Orley Herron, PhD, is a 76-year-old retired president of National Louis University and now a feature film producer and actor. He arrived in Chicago on Friday afternoon on a Metra train on which he rode without paying a dime under the state's 'free rides for seniors' mandate.
"I thought it was a wonderful gesture to do that for the seniors," said Herron.
But free riders like Herron are costing Metra roughly same amount the agency needs to generate with its planned fare increase. That's according to board chairman Carole Doris.
"The numbers seem to suggest that is what the projections are from what the expense to us is from providing the free rides," said Doris.
The program may have been impeached Governor Rod Blagojevich's most memorable executive act: no charge on state subsidized public transportation for anyone over age 65. On Thursday, the regional transit authority said the free rides cost a total of $37 million last year, money that's part of current and future budget deficits at Metra, the CTA and Pace.
"When you think of people living easily into their 90s and beyond, that's a long time to give free rides," said Arlene J. Mulder, Metra board member.
It rankles Herron that transit managers blame the perk for their budget problems.
"Don't give something out that becomes a really nice thing to have and then turn around and take it away.

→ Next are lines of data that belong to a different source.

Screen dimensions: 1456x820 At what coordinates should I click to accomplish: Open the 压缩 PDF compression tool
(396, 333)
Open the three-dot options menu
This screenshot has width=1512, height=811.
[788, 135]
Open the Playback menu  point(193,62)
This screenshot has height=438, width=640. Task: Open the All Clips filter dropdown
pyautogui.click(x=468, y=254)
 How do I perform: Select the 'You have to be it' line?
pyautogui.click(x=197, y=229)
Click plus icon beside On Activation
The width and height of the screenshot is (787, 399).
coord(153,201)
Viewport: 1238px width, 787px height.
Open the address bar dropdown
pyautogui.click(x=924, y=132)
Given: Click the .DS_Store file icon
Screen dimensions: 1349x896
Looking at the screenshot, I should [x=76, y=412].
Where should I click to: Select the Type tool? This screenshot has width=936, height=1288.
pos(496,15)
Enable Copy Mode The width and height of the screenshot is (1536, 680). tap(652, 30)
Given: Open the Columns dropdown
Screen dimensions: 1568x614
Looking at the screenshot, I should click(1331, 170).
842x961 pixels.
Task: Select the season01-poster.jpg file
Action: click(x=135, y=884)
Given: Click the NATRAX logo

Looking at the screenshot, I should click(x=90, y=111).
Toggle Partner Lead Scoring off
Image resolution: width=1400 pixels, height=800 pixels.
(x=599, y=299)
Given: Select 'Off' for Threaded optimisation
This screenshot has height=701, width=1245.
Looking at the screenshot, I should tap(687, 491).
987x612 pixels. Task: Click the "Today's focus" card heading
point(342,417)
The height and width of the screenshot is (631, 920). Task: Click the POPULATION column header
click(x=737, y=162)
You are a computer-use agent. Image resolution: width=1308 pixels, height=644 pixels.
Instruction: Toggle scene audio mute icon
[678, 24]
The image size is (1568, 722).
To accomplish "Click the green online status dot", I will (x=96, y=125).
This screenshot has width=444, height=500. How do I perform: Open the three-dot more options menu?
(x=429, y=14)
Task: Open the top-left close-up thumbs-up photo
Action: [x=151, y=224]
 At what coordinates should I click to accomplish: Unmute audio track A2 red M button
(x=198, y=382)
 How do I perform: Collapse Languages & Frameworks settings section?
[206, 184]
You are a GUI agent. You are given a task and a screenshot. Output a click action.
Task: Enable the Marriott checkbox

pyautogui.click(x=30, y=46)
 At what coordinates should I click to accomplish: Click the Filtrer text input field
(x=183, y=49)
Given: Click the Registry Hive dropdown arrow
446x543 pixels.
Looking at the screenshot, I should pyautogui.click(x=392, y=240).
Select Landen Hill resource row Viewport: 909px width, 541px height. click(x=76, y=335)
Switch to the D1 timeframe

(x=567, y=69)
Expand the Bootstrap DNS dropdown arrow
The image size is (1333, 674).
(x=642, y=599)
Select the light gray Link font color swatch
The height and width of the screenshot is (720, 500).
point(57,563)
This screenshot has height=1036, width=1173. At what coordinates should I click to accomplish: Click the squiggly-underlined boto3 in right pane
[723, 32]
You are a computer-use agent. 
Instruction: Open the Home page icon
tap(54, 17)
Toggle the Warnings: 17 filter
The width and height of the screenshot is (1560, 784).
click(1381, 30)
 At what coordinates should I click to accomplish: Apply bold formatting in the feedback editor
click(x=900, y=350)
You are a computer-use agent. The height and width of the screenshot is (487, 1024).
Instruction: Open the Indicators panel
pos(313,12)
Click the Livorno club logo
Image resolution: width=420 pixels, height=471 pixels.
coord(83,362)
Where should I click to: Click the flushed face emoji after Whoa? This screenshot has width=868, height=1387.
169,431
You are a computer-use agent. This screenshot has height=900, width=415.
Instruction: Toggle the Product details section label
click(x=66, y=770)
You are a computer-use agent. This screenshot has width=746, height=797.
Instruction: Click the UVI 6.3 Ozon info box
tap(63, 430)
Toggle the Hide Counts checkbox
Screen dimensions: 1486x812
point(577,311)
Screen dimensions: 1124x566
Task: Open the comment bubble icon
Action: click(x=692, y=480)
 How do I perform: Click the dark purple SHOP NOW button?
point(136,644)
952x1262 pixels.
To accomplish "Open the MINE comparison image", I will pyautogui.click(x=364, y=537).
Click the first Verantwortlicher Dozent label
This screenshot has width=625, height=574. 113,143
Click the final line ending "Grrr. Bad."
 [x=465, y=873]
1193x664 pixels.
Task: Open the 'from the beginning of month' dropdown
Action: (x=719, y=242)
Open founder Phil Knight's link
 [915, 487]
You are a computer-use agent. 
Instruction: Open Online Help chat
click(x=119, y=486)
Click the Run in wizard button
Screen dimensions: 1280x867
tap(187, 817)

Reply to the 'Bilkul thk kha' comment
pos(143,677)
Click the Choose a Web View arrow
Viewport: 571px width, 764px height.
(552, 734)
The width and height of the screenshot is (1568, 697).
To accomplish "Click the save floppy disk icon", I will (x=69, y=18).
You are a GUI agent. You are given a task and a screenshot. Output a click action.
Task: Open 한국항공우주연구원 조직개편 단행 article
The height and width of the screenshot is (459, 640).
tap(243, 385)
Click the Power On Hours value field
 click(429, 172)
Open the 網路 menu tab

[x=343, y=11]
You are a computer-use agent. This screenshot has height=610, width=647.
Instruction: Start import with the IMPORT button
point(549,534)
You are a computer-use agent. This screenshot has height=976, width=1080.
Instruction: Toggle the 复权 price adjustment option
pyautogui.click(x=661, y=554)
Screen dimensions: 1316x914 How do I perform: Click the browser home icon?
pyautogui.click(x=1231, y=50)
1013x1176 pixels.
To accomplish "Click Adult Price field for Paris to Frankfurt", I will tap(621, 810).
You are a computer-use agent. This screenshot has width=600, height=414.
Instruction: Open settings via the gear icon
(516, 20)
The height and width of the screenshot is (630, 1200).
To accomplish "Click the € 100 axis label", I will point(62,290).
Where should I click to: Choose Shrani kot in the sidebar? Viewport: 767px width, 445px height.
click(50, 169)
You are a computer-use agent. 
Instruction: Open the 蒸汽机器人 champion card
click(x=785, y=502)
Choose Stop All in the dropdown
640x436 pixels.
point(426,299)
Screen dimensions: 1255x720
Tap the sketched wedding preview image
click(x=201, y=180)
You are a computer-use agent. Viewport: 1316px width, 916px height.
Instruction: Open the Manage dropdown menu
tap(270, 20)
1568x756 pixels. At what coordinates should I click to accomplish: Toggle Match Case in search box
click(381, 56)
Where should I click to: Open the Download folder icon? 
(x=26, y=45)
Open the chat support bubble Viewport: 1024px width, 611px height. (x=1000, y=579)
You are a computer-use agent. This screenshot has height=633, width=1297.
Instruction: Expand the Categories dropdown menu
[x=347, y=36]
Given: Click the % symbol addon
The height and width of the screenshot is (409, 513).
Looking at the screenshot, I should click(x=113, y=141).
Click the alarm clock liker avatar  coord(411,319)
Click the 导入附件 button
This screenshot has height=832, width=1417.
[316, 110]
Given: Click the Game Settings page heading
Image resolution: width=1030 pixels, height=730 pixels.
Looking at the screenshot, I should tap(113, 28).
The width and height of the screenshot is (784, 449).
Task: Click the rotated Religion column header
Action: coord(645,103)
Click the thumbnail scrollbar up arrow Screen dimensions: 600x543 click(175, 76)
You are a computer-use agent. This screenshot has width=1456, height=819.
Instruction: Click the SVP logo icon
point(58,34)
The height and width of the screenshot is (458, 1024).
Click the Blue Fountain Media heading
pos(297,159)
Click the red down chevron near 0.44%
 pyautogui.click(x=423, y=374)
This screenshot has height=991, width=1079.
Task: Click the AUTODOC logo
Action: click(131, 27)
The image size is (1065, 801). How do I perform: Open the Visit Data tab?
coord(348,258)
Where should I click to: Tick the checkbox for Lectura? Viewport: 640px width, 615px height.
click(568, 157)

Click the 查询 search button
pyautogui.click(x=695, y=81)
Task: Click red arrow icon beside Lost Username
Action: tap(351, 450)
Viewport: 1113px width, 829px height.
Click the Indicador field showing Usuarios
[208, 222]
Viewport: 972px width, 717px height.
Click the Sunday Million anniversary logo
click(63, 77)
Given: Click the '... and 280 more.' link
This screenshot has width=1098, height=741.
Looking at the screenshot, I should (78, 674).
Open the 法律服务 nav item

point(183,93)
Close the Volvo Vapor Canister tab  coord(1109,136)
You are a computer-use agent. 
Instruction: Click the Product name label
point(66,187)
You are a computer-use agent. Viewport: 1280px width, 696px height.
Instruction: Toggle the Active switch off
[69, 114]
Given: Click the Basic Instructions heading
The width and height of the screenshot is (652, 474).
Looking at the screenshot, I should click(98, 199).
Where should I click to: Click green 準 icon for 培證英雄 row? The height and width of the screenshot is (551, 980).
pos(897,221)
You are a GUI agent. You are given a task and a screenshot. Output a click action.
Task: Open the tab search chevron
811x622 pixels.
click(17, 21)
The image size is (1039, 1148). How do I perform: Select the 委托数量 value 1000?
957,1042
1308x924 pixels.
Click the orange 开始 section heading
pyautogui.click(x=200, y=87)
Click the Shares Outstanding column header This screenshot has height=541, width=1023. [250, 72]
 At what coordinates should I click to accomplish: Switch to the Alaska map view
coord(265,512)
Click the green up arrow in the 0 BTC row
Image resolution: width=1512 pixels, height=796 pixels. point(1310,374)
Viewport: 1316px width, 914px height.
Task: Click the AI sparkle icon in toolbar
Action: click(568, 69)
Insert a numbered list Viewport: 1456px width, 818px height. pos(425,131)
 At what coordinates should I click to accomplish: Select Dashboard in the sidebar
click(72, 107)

I don't think that's politically correct or personally correct," said Herron.
Because of expected high voter turnout among seniors, state lawmakers are not expected to go near the issue during an election year.
Meanwhile, 64-year-old Vic Ellis of Aurora can hardly wait to get his free pass after his next birthday. He could barely afford $11.35 for a roundtrip on Metra Friday to see a doctor at Cook County Hospital.
"Maybe you ought to have the pass now. Well, it would be a good idea but it ain't gonna work," said Ellis.
To make up for the cost of seniors riding free, Metra wants to raise the price of some fares.
Under the plan announced Friday, the price of a one-way ticket would go up about six percent, or thirty cents. The price of a weekend pass would jump from $5 to $7. The surcharges for riders who buy tickets onboard the trains would jump from $2 to $5.
A couple fares will stay the same, including monthly passes and the ten ride card.
If approved, the increases go into effect in February.